Most workers must obtain medical treatment in order to be eligible for workers' comp benefits. They must also have reasonable proof that the injury is work-related, such as the injury occurred in the workplace or during the employee’s regular shift.
Delayed filing or reporting.
In Rhode Island, employers are required to submit a claim to the company’s insurance carrier within 10 days after a work-related injury occurs. If you do not report the incident right away, your employer may miss the deadline, and your legitimate claim may be denied.
Delayed or inconsistent medical treatment.
Getting treatment right away shows insurers that you take your injury seriously and want to prioritize healing. Following your doctor’s instructions, keeping follow-up appointments, and not returning to work until you’re fully recovered will benefit your claim as well as your health.

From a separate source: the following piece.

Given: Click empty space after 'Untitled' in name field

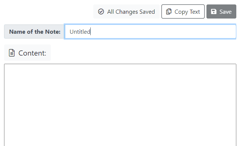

Disputed claim by the employer.
If your employer suspects that your accident happened outside of work, was the result of horseplay, or happened for a reason that disqualifies you for benefits, the insurance provider may deny the claim.
Injury is not covered by workers’ comp.
Some injuries may not be compensable under workers’ compensation, such as emotional injury or mental health problems that are not accompanied by a physical injury.
Medical report does not support the accident report.
Insurers will review your case to confirm that your version of events is consistent for each person you have told, and that your version is consistent with a doctor’s description of your injuries. Even slight differences between the accident description you give your supervisor and the one you give your doctor can negatively impact your claim.